**WHAT IS ASKED**
Please revise the items starting with the line containing "Where should I" and going on through the end of the items, changing "class icon" to "class symbol" and keeping everything else the same. Return only those lines, without the pictures.

● ● ●

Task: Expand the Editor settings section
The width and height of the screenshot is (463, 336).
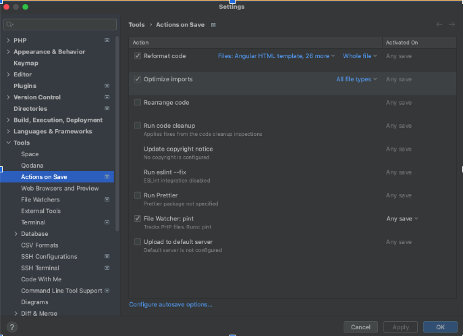Action: click(8, 74)
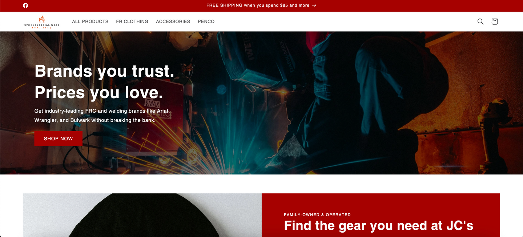Open the Facebook page icon

click(x=25, y=5)
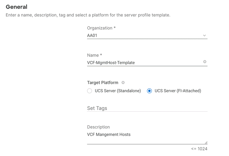Click the "<= 1024" character limit hint
This screenshot has width=229, height=156.
click(x=199, y=149)
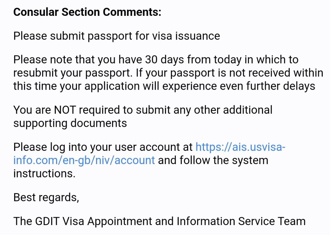
Task: Click the phrase 'experience even further delays'
Action: pyautogui.click(x=239, y=86)
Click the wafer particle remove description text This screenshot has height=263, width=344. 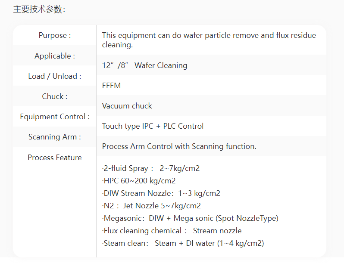point(209,40)
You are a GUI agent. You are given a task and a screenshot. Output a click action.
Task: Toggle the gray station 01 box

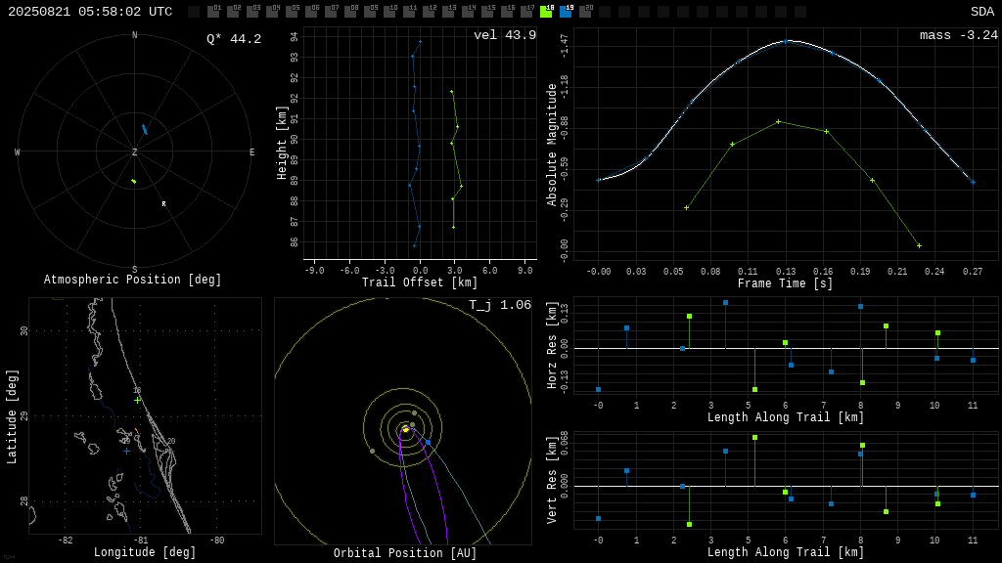(x=213, y=12)
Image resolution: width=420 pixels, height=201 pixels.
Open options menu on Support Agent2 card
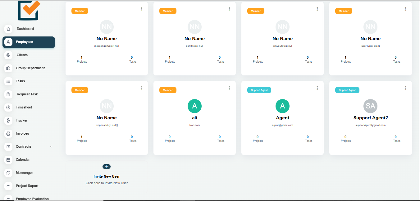coord(405,88)
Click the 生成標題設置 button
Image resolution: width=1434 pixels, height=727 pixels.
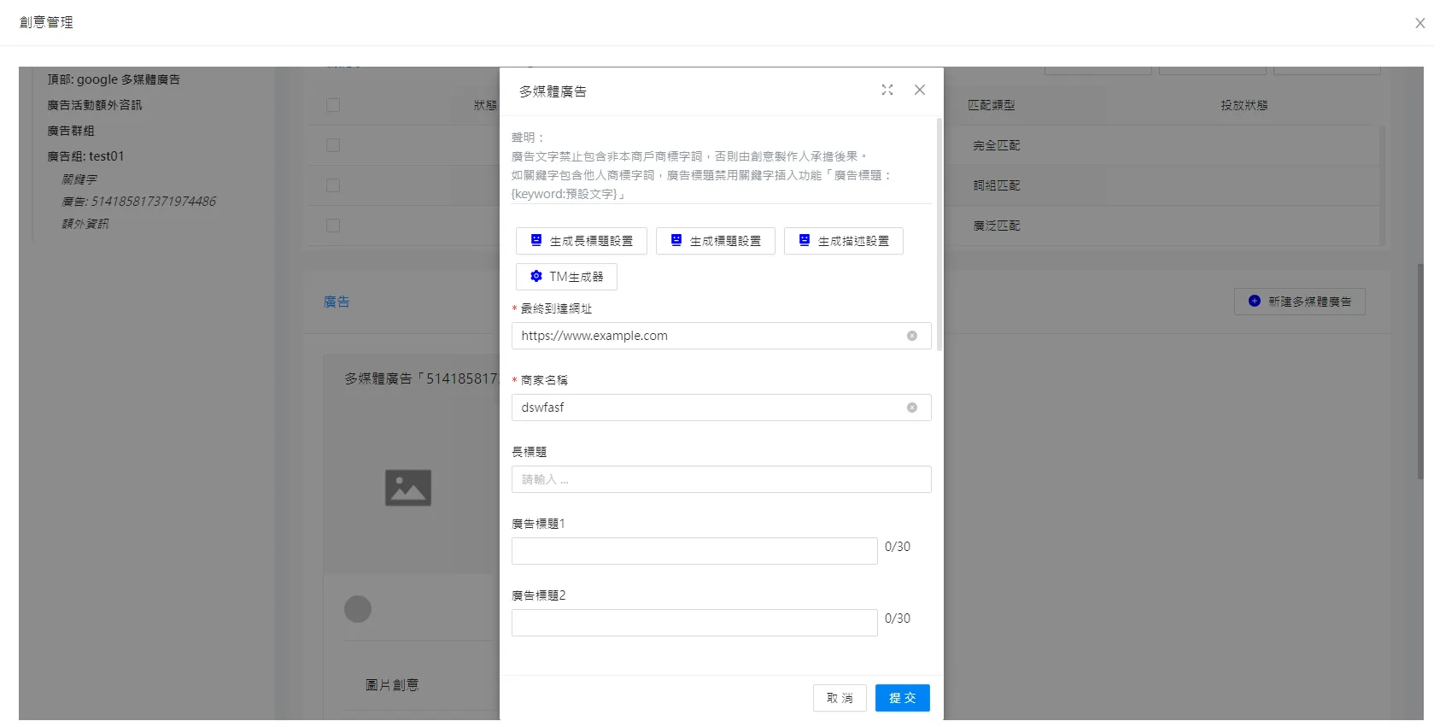pyautogui.click(x=715, y=241)

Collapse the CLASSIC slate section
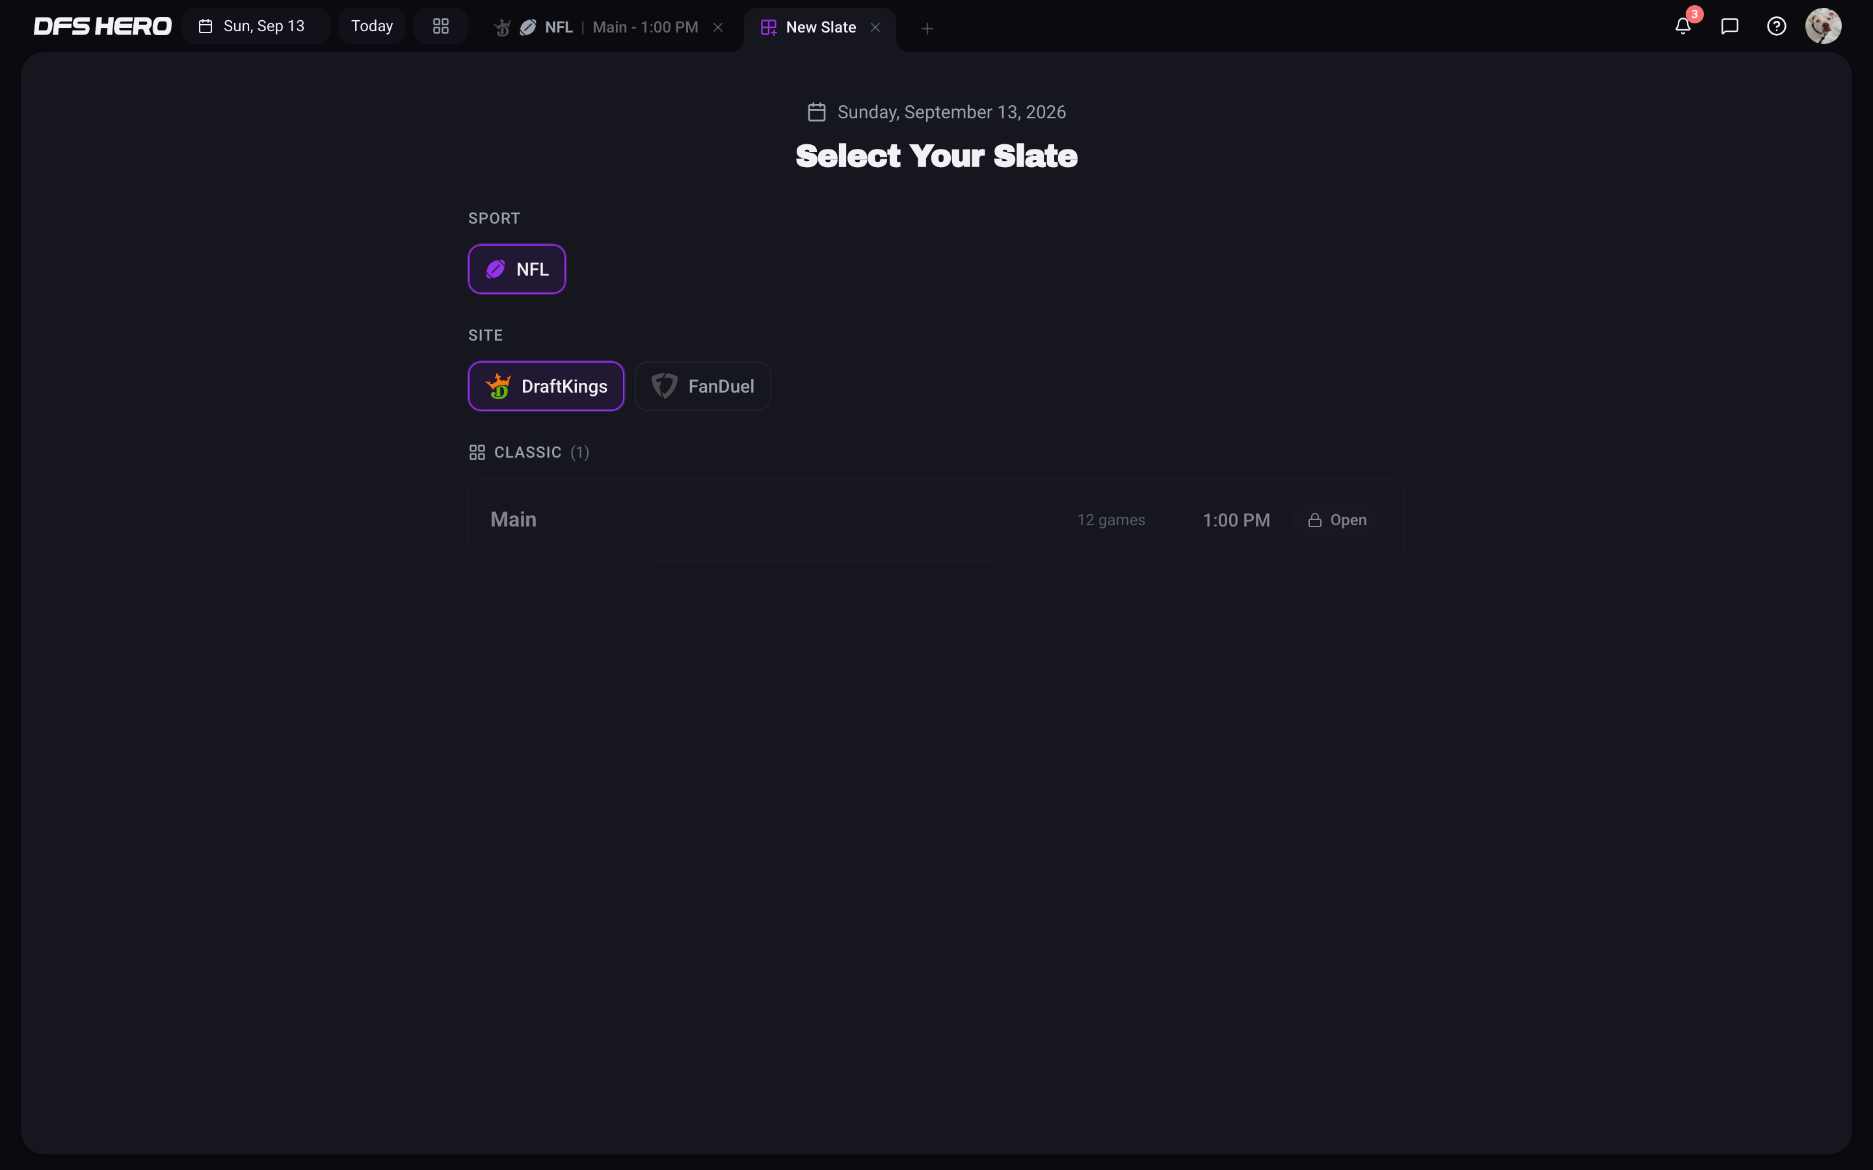(529, 453)
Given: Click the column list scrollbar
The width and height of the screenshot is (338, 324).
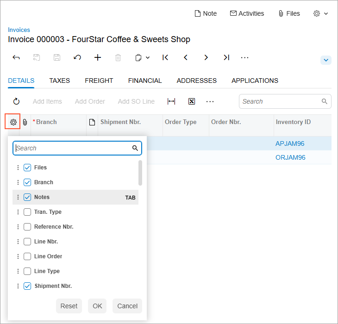Looking at the screenshot, I should click(x=140, y=172).
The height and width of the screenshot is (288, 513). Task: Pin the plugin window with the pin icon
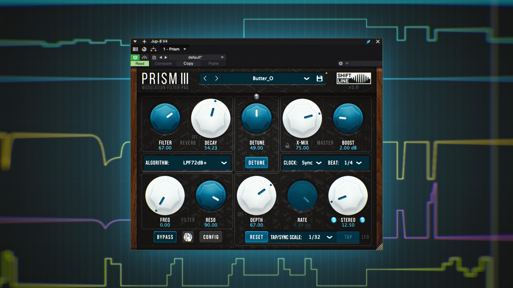pos(368,42)
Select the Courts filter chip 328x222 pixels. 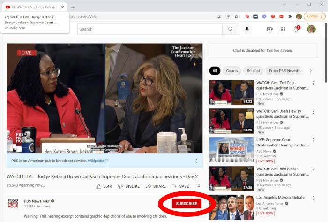coord(231,71)
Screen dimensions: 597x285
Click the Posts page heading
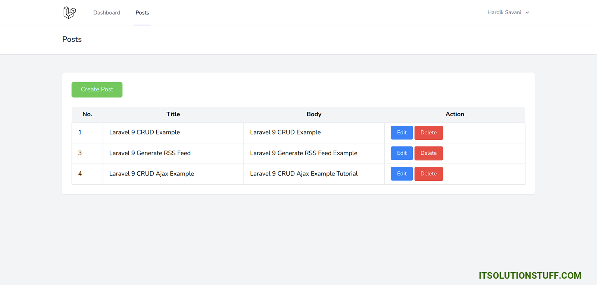tap(72, 39)
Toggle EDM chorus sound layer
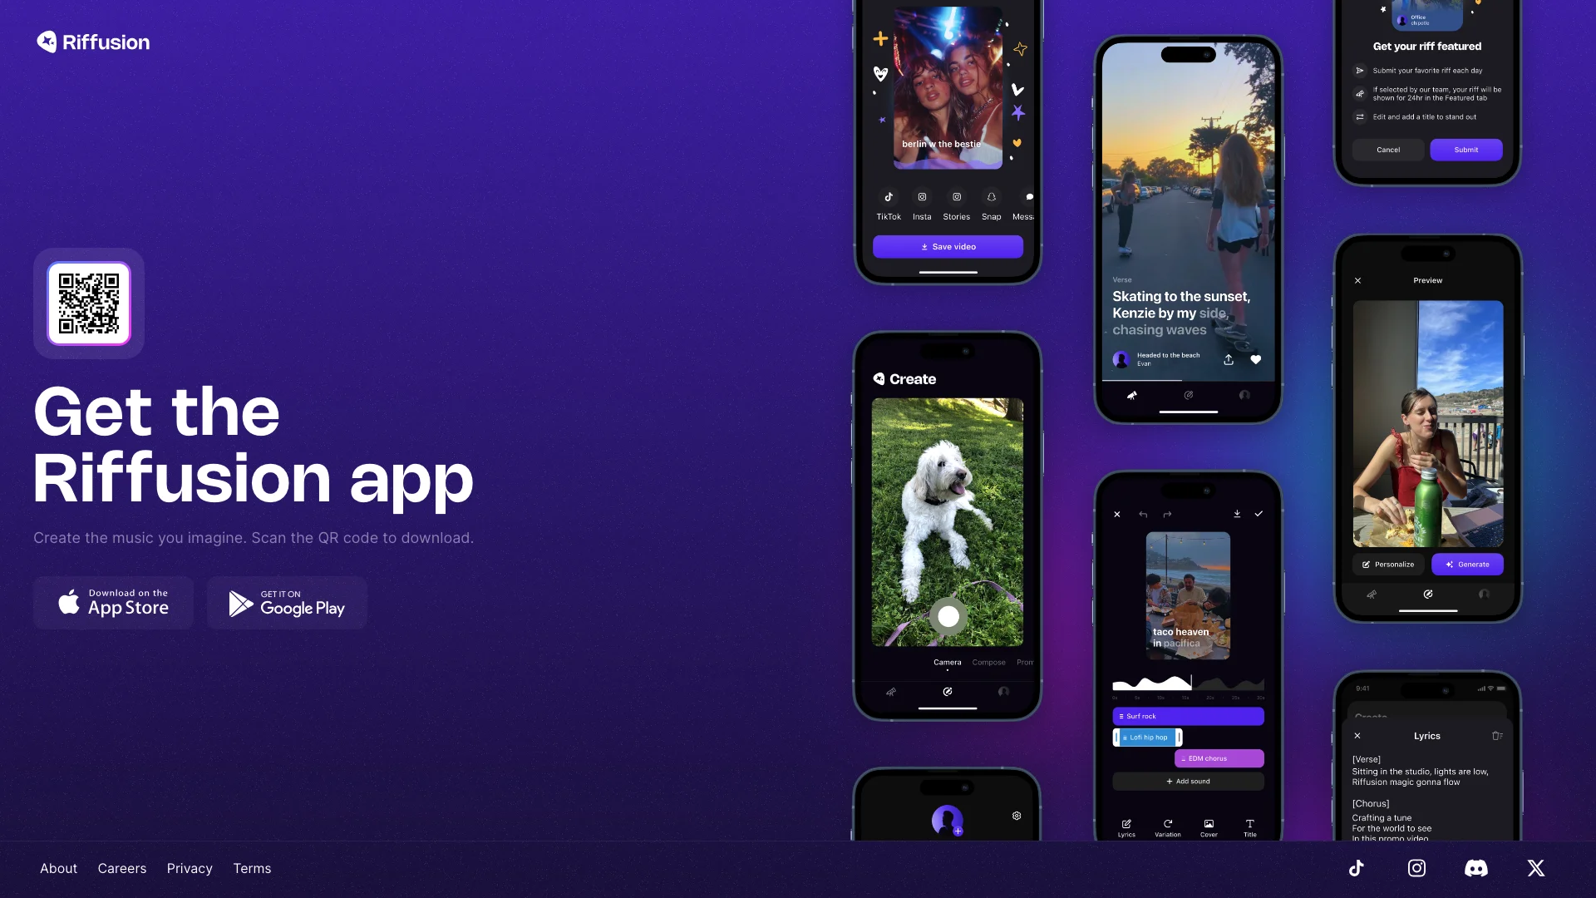Screen dimensions: 1596x898 point(1219,757)

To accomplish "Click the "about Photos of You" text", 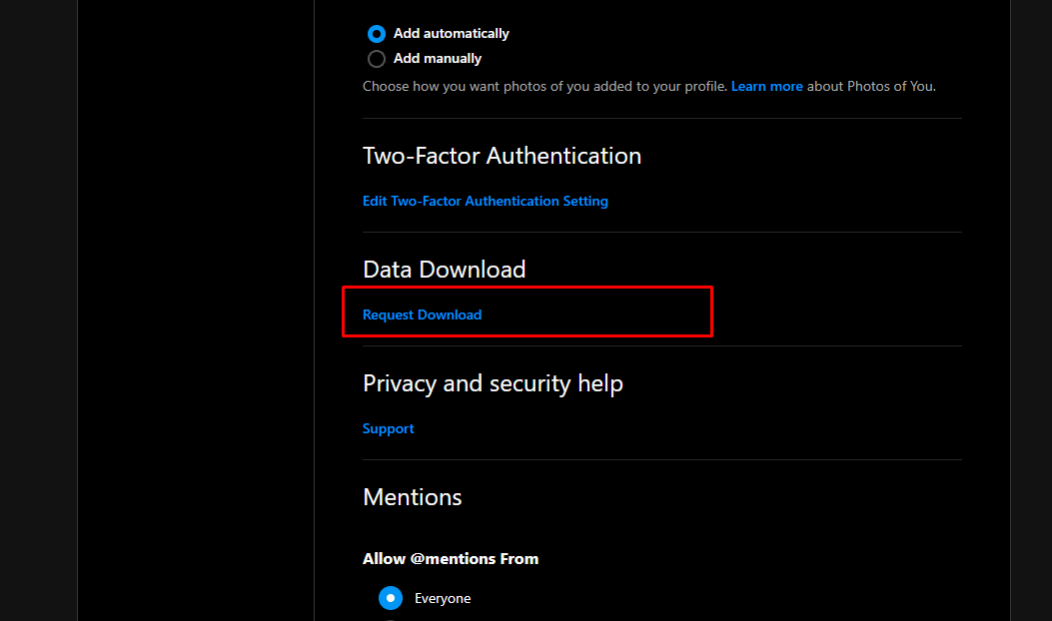I will click(x=871, y=87).

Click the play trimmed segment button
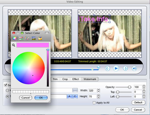pos(134,68)
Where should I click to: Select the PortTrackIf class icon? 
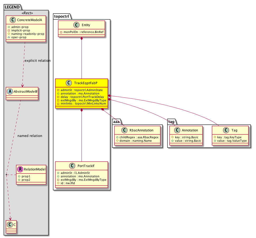(71, 166)
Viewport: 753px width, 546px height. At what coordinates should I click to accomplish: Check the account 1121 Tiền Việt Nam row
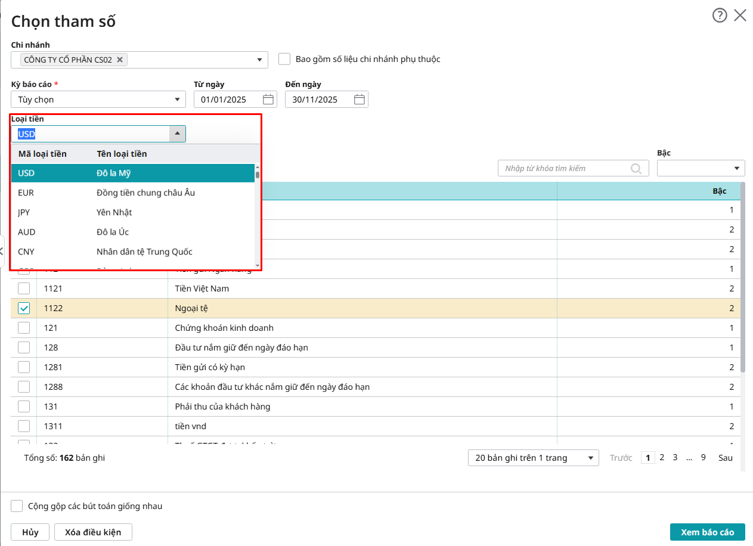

● ● ●

**SOLVED EXERCISE**
Where should I click to: Select the PortTrackIf class symbol? 
(71, 166)
Viewport: 753px width, 546px height. At what coordinates should I click to accomplish: Check the account 1121 Tiền Việt Nam row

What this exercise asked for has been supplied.